6.05.2007

tu vens do circo quando eu gosto de ti

Tu vens do circo quando eu gosto de ti. Sempre, sapateando a mistura de terra e água do caminho das árvores tristes, cujas folhas pranteiam de vermelho a lama. Trazes nos olhos ainda restos de algodão doce que, em sulcos de soluços leves, se rasgam e sobem aos céus formando as nuvens. Ora brancas de falsa paz, ora negras de concórdia. Hora de te deitares e seres boa.
Tu vens do circo quando eu gosto de ti, e trazes sempre novas formas de o contar. Ora antes, ora depois. Seja o sorriso estendido de um palhaço triste, seja o amparo quente da bailarina ao domador de leões. Trazes na boca a humidade duma nascente de água fresca, que eu bebo, e me corre com a força de um rio onde sou náufrago.
Tu vens do circo quando eu gosto de ti. Sempre sobre um dia de suor pedindo repouso, em que te espero tal um cão faminto soçobrado à ausência do dono.
Mas hoje não, que fui à janela que dá para o caminho e vi-os a passar: o palhaço triste, o domador de leões, a bailarina que o ampara, e até o homem do algodão doce. Fiquei a vê-los até se diluírem no horizonte, e nunca olharam para trás.~

[escrito em maio de 2003]

7 comentários:

Elora disse...

Triste, este texto.

Ivar C disse...

Elorinha, assim à distância ainda é mais... lembro-me de o escrever... ;)

Vítor disse...

gostei muito deste! abraço!!

Fatyly disse...

Escrito com alma acabada de levar com o "circo" em cima. Comoveu-me muito por me fez lembrar águas passadas!

Só não gostei de uma frase: "Hora de te deitares e seres boa."..porque não seres "tu"?
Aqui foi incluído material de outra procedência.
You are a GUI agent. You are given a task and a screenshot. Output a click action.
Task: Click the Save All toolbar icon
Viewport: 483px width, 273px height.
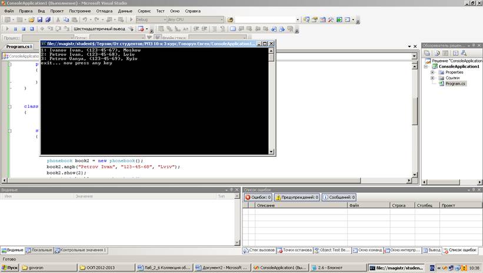47,19
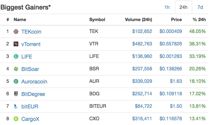Click the bitEUR logo icon
Image resolution: width=209 pixels, height=125 pixels.
click(x=16, y=106)

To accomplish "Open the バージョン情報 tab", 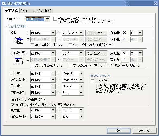I will click(42, 11).
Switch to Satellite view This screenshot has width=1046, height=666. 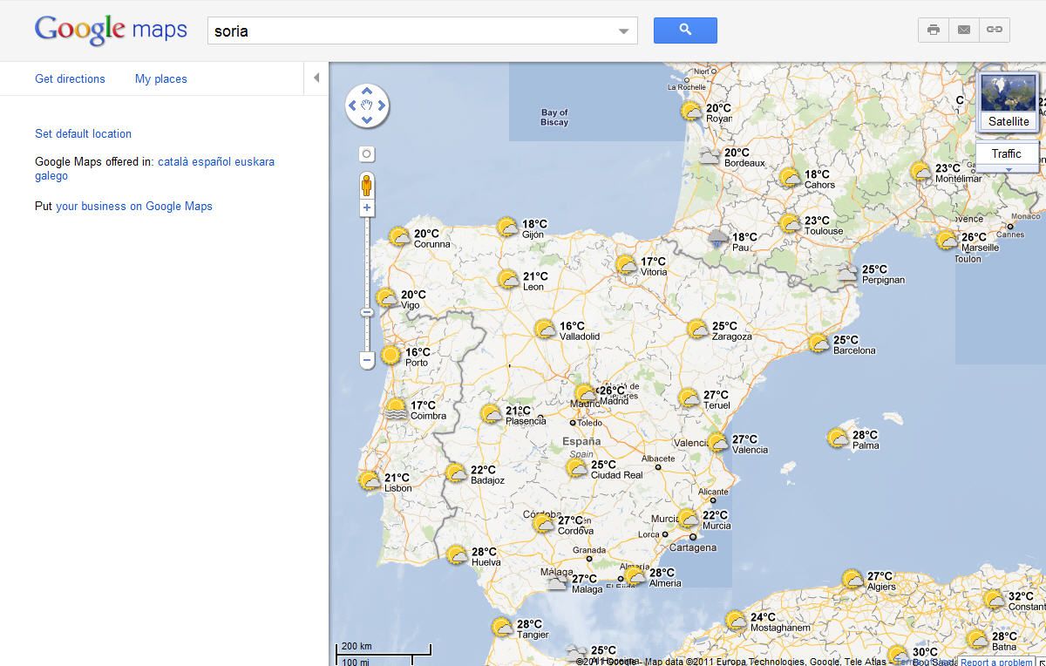1009,101
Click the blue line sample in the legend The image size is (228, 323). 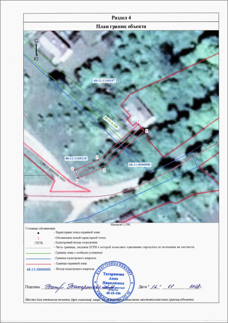(x=38, y=258)
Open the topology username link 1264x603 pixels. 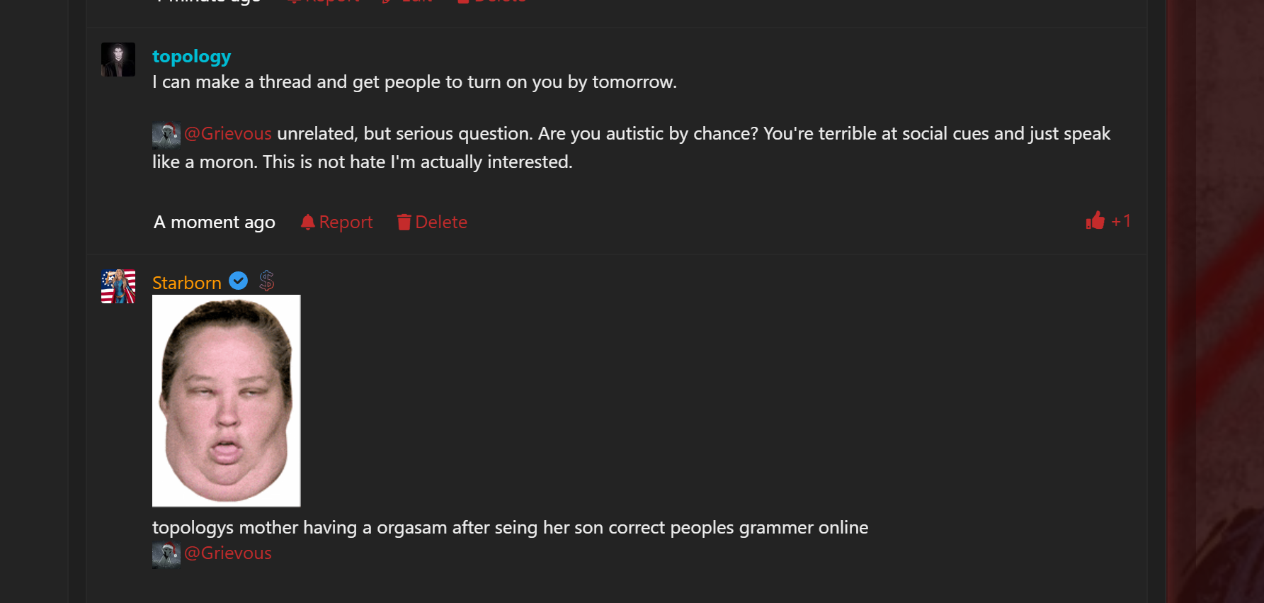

Um belo momento de leitura.
Um abraço

Ivar C disse...

Vítor, grande abraço para ti. E obrigado. ;)

fatyly, este texto já é de 2003 e eatava para fazer parte do "numa avenida de merda"... depois não fez. :)

Cristina disse...

"O gajo pensa que é artista" e é o, de certeza!

Ivar C disse...

cristininha, obrigado. ;)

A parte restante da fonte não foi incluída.